More people than ever before are seeking to live meaningful lives and expressing that in their economic decision-making.

The Rise of the Global Economy

The Rise of the Global Economy
Author: Michael Veseth
Publisher: Taylor & Francis
Total Pages: 610
Release: 2002
Genre: Business & Economics
ISBN: 9781579583699

This volume is a comprehensive collection of critical essays on The Taming of the Shrew, and includes extensive discussions of the play's various printed versions and its theatrical productions. Aspinall has included only those essays that offer the most influential and controversial arguments surrounding the play. The issues discussed include gender, authority, female autonomy and unruliness, courtship and marriage, language and speech, and performance and theatricality.

The Experience Economy

The Experience Economy
Author: B. Joseph Pine
Publisher: Harvard Business Press
Total Pages: 276
Release: 1999
Genre: Business & Economics
ISBN: 9780875848198

This text seeks to raise the curtain on competitive pricing strategies and asserts that businesses often miss their best opportunity for providing consumers with what they want - an experience. It presents a strategy for companies to script and stage the experiences provided by their products.

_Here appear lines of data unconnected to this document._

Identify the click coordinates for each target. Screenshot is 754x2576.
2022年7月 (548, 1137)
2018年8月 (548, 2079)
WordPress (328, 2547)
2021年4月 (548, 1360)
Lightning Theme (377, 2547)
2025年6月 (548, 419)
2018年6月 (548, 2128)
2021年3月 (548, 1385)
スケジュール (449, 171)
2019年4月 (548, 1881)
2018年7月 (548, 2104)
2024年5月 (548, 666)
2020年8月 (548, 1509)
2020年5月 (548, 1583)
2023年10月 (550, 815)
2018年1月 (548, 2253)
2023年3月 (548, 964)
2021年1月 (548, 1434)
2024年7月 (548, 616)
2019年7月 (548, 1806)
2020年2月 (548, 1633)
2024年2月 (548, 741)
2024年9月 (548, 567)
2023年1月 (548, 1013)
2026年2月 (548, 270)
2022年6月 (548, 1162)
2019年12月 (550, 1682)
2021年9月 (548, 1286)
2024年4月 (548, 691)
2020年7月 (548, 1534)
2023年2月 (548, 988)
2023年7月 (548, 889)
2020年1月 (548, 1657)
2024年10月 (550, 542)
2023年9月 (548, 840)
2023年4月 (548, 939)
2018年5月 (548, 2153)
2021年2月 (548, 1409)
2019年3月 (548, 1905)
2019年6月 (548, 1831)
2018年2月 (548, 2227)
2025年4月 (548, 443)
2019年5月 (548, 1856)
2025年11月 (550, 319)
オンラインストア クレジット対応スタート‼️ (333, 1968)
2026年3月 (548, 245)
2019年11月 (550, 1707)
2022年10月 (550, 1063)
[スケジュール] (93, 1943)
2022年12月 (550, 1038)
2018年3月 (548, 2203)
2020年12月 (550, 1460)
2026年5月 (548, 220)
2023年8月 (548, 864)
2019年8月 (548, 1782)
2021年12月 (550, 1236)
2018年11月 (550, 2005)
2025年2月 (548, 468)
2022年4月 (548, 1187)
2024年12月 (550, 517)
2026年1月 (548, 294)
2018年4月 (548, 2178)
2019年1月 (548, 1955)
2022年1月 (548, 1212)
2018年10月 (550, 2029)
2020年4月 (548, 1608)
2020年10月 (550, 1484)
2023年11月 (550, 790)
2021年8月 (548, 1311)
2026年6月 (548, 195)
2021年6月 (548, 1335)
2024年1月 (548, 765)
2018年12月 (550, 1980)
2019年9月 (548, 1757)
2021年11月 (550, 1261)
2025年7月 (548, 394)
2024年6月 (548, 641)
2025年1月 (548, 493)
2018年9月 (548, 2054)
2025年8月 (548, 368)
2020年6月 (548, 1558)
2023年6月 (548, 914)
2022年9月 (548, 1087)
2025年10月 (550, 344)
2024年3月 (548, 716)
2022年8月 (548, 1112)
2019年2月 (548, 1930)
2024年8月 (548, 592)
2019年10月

The Rise of the Creative Class

The Rise of the Creative Class
Author: Richard Florida
Publisher:
Total Pages:
Release: 2019
Genre: Business
ISBN: 9781541617759

World-renowned urbanist Richard Florida's bestselling classic on the transformation of our cities in the twenty-first century-now updated with a new preface In his modern classic The Rise of the Creative Class, urbanist Richard Florida identifies the emergence of a new social class reshaping the twenty-first century's economy, geography, and workplace. This Creative Class is made up of engineers and managers, academics and musicians, researchers, designers, entrepreneurs and lawyers, poets and programmer, whose work turns on the creation of new forms. Increasingly, Florida observes, this Creative Class determines how workplaces are organized, which companies prosper or go bankrupt, and which cities thrive, stagnate or decline. Florida offers a detailed occupational, demographic, psychological, and economic profile of the Creative Class, examines its global impact, and explores the factors that shape "quality of place" in our changing cities and suburbs. Now updated with a new preface that considers the latest developments in our changing cities, The Rise of the Creative Class is the definitive edition of this foundational book on our contemporary economy.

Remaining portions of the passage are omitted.